:: Directions for this task ::
Repeat every entry exactly. Leave nothing out.
*** Material to process Section Begins ***
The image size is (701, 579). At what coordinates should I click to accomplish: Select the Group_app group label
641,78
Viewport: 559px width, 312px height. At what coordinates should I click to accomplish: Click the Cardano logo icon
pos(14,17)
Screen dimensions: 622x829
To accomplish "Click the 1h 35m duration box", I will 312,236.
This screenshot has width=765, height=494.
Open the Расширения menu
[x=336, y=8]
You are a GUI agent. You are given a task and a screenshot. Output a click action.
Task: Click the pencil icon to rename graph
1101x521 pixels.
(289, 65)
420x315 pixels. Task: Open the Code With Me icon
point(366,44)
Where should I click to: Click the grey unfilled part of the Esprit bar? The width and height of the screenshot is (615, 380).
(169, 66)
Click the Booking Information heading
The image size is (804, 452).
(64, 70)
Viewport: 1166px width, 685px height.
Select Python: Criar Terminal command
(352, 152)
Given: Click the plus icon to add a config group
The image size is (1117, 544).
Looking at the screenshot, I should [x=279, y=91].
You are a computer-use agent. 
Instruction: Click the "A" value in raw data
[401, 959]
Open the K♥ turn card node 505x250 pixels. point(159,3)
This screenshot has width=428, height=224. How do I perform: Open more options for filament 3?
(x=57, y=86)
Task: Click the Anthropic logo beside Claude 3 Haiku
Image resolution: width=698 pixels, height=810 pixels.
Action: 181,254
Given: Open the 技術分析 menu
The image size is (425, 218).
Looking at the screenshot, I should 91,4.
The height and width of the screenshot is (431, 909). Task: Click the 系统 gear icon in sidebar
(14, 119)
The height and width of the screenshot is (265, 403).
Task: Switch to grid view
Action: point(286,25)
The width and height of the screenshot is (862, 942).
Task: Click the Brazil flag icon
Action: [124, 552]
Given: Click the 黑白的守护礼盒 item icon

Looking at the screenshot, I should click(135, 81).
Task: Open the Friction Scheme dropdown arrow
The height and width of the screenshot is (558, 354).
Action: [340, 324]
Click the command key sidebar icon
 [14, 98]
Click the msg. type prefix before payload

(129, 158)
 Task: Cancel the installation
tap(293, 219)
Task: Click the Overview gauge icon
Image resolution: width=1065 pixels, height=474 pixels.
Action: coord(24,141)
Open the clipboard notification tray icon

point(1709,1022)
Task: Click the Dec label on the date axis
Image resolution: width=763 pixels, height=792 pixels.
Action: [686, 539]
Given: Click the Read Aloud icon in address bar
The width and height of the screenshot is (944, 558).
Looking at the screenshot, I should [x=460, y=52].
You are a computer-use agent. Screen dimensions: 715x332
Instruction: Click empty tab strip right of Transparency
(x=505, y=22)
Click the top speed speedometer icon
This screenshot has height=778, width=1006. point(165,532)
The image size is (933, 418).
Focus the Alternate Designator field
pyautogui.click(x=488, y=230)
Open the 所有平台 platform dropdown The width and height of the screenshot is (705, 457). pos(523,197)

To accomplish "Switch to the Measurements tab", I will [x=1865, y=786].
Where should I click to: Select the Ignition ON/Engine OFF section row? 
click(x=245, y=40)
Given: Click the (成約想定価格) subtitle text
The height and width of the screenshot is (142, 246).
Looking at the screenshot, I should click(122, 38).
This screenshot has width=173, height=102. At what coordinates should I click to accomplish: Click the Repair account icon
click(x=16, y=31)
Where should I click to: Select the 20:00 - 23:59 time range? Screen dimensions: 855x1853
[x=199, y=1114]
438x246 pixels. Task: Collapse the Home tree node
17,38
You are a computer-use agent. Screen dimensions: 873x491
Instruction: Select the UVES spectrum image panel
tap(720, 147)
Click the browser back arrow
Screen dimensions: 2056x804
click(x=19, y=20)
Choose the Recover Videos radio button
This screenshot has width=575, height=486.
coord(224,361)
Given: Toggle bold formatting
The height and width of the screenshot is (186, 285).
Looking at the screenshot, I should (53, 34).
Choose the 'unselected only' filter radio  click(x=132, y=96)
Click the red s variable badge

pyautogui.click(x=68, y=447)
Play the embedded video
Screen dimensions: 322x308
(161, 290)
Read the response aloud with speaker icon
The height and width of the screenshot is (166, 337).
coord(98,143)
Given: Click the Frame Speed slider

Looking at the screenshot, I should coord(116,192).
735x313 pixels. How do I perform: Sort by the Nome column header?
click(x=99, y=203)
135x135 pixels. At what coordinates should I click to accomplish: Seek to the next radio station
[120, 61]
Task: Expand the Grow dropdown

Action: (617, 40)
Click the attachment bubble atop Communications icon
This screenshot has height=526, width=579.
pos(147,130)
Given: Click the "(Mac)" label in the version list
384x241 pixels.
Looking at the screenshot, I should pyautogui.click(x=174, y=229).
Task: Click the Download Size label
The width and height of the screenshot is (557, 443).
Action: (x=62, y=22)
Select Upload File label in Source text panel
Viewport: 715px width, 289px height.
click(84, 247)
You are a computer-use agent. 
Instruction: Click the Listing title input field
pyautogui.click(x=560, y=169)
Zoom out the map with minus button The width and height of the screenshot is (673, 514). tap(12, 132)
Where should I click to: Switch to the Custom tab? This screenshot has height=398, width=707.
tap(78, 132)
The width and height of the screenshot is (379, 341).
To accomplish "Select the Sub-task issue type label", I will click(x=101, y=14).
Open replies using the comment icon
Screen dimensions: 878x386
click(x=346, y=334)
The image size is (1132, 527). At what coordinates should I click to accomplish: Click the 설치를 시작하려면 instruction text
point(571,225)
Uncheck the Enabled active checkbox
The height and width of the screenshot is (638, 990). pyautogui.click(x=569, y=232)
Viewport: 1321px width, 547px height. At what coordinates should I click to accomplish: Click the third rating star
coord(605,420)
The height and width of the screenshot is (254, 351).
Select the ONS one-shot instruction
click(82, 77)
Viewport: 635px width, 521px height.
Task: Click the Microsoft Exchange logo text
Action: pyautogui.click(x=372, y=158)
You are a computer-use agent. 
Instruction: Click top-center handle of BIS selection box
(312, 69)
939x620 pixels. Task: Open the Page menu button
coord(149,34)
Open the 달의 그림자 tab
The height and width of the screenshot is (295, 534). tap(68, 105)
*** Material to process Section Ends ***
:: Output below ::
The image size is (701, 579). At what coordinates should I click to accomplish: Select the Group_app group label
641,78
Viewport: 559px width, 312px height. At what coordinates should I click to accomplish: Click the Cardano logo icon
pos(14,17)
Screen dimensions: 622x829
To accomplish "Click the 1h 35m duration box", I will 312,236.
This screenshot has width=765, height=494.
Open the Расширения menu
[x=336, y=8]
You are a GUI agent. You are given a task and a screenshot. Output a click action.
Task: Click the pencil icon to rename graph
1101x521 pixels.
(289, 65)
420x315 pixels. Task: Open the Code With Me icon
point(366,44)
Where should I click to: Click the grey unfilled part of the Esprit bar? The width and height of the screenshot is (615, 380).
(169, 66)
Click the Booking Information heading
The image size is (804, 452).
(64, 70)
Viewport: 1166px width, 685px height.
Select Python: Criar Terminal command
(352, 152)
Given: Click the plus icon to add a config group
The image size is (1117, 544).
Looking at the screenshot, I should [x=279, y=91].
You are a computer-use agent. 
Instruction: Click the "A" value in raw data
[401, 959]
Open the K♥ turn card node 505x250 pixels. point(159,3)
This screenshot has width=428, height=224. How do I perform: Open more options for filament 3?
(x=57, y=86)
Task: Click the Anthropic logo beside Claude 3 Haiku
Image resolution: width=698 pixels, height=810 pixels.
Action: 181,254
Given: Open the 技術分析 menu
The image size is (425, 218).
Looking at the screenshot, I should 91,4.
The height and width of the screenshot is (431, 909). Task: Click the 系统 gear icon in sidebar
(14, 119)
The height and width of the screenshot is (265, 403).
Task: Switch to grid view
Action: point(286,25)
The width and height of the screenshot is (862, 942).
Task: Click the Brazil flag icon
Action: [124, 552]
Given: Click the 黑白的守护礼盒 item icon

Looking at the screenshot, I should click(135, 81).
Task: Open the Friction Scheme dropdown arrow
The height and width of the screenshot is (558, 354).
Action: [340, 324]
Click the command key sidebar icon
 [14, 98]
Click the msg. type prefix before payload

(129, 158)
 Task: Cancel the installation
tap(293, 219)
Task: Click the Overview gauge icon
Image resolution: width=1065 pixels, height=474 pixels.
Action: coord(24,141)
Open the clipboard notification tray icon

point(1709,1022)
Task: Click the Dec label on the date axis
Image resolution: width=763 pixels, height=792 pixels.
Action: [686, 539]
Given: Click the Read Aloud icon in address bar
The width and height of the screenshot is (944, 558).
Looking at the screenshot, I should [x=460, y=52].
You are a computer-use agent. Screen dimensions: 715x332
Instruction: Click empty tab strip right of Transparency
(x=505, y=22)
Click the top speed speedometer icon
This screenshot has height=778, width=1006. point(165,532)
The image size is (933, 418).
Focus the Alternate Designator field
pyautogui.click(x=488, y=230)
Open the 所有平台 platform dropdown The width and height of the screenshot is (705, 457). pos(523,197)

To accomplish "Switch to the Measurements tab", I will [x=1865, y=786].
Where should I click to: Select the Ignition ON/Engine OFF section row? 
click(x=245, y=40)
Given: Click the (成約想定価格) subtitle text
The height and width of the screenshot is (142, 246).
Looking at the screenshot, I should click(122, 38).
This screenshot has width=173, height=102. At what coordinates should I click to accomplish: Click the Repair account icon
click(x=16, y=31)
Where should I click to: Select the 20:00 - 23:59 time range? Screen dimensions: 855x1853
[x=199, y=1114]
438x246 pixels. Task: Collapse the Home tree node
17,38
You are a computer-use agent. Screen dimensions: 873x491
Instruction: Select the UVES spectrum image panel
tap(720, 147)
Click the browser back arrow
Screen dimensions: 2056x804
click(x=19, y=20)
Choose the Recover Videos radio button
This screenshot has width=575, height=486.
coord(224,361)
Given: Toggle bold formatting
The height and width of the screenshot is (186, 285).
Looking at the screenshot, I should (53, 34).
Choose the 'unselected only' filter radio  click(x=132, y=96)
Click the red s variable badge

pyautogui.click(x=68, y=447)
Play the embedded video
Screen dimensions: 322x308
(161, 290)
Read the response aloud with speaker icon
The height and width of the screenshot is (166, 337).
coord(98,143)
Given: Click the Frame Speed slider

Looking at the screenshot, I should coord(116,192).
735x313 pixels. How do I perform: Sort by the Nome column header?
click(x=99, y=203)
135x135 pixels. At what coordinates should I click to accomplish: Seek to the next radio station
[120, 61]
Task: Expand the Grow dropdown

Action: (617, 40)
Click the attachment bubble atop Communications icon
This screenshot has height=526, width=579.
pos(147,130)
Given: Click the "(Mac)" label in the version list
384x241 pixels.
Looking at the screenshot, I should pyautogui.click(x=174, y=229).
Task: Click the Download Size label
The width and height of the screenshot is (557, 443).
Action: (x=62, y=22)
Select Upload File label in Source text panel
Viewport: 715px width, 289px height.
click(84, 247)
You are a computer-use agent. 
Instruction: Click the Listing title input field
pyautogui.click(x=560, y=169)
Zoom out the map with minus button The width and height of the screenshot is (673, 514). tap(12, 132)
Where should I click to: Switch to the Custom tab? This screenshot has height=398, width=707.
tap(78, 132)
The width and height of the screenshot is (379, 341).
To accomplish "Select the Sub-task issue type label", I will click(x=101, y=14).
Open replies using the comment icon
Screen dimensions: 878x386
click(x=346, y=334)
The image size is (1132, 527). At what coordinates should I click to accomplish: Click the 설치를 시작하려면 instruction text
point(571,225)
Uncheck the Enabled active checkbox
The height and width of the screenshot is (638, 990). pyautogui.click(x=569, y=232)
Viewport: 1321px width, 547px height. At what coordinates should I click to accomplish: Click the third rating star
coord(605,420)
The height and width of the screenshot is (254, 351).
Select the ONS one-shot instruction
click(82, 77)
Viewport: 635px width, 521px height.
Task: Click the Microsoft Exchange logo text
Action: pyautogui.click(x=372, y=158)
You are a computer-use agent. 
Instruction: Click top-center handle of BIS selection box
(312, 69)
939x620 pixels. Task: Open the Page menu button
coord(149,34)
Open the 달의 그림자 tab
The height and width of the screenshot is (295, 534). tap(68, 105)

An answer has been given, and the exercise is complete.